*RECORDS TO PROCESS*:

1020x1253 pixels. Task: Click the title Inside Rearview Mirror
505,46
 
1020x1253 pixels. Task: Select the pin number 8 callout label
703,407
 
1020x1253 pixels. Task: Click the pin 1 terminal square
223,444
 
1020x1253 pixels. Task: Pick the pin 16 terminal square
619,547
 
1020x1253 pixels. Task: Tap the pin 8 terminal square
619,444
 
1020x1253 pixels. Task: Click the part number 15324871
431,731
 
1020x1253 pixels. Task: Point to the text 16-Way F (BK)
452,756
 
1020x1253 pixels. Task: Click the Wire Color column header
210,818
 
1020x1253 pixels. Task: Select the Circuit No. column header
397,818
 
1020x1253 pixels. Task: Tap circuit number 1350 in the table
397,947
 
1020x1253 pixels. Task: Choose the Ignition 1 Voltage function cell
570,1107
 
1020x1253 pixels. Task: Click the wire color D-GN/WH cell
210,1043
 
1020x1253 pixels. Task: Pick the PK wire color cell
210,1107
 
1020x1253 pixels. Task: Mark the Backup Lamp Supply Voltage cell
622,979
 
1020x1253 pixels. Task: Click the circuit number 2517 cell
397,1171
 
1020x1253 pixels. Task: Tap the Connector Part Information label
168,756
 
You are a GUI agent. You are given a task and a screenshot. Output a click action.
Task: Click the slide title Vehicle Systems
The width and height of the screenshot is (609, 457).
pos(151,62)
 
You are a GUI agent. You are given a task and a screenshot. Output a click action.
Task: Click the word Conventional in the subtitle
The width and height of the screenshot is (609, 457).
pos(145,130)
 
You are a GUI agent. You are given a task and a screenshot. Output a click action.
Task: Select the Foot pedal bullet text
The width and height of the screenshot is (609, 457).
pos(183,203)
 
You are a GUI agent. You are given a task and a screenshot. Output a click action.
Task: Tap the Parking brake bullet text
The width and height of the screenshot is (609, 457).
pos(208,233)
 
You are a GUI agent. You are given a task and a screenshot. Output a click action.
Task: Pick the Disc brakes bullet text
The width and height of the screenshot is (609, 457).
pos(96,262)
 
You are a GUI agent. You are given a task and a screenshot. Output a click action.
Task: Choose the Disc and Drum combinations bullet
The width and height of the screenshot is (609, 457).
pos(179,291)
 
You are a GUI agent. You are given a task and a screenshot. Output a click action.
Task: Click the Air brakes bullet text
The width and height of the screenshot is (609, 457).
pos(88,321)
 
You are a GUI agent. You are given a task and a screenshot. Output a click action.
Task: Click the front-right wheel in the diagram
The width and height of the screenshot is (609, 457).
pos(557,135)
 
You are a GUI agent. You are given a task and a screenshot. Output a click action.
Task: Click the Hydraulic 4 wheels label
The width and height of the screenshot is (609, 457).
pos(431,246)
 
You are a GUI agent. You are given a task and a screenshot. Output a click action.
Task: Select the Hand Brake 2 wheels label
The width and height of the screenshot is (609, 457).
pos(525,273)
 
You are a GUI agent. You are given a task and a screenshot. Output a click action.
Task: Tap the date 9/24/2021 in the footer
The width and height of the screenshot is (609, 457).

*INSTRUCTION*:
Pick out every line of the data above that contains the string "text", and copy each one.

*COMPLETE ANSWER*:
1020x1253 pixels. Task: Point to the text 16-Way F (BK)
Task: Select the Foot pedal bullet text
Task: Tap the Parking brake bullet text
Task: Pick the Disc brakes bullet text
Task: Click the Air brakes bullet text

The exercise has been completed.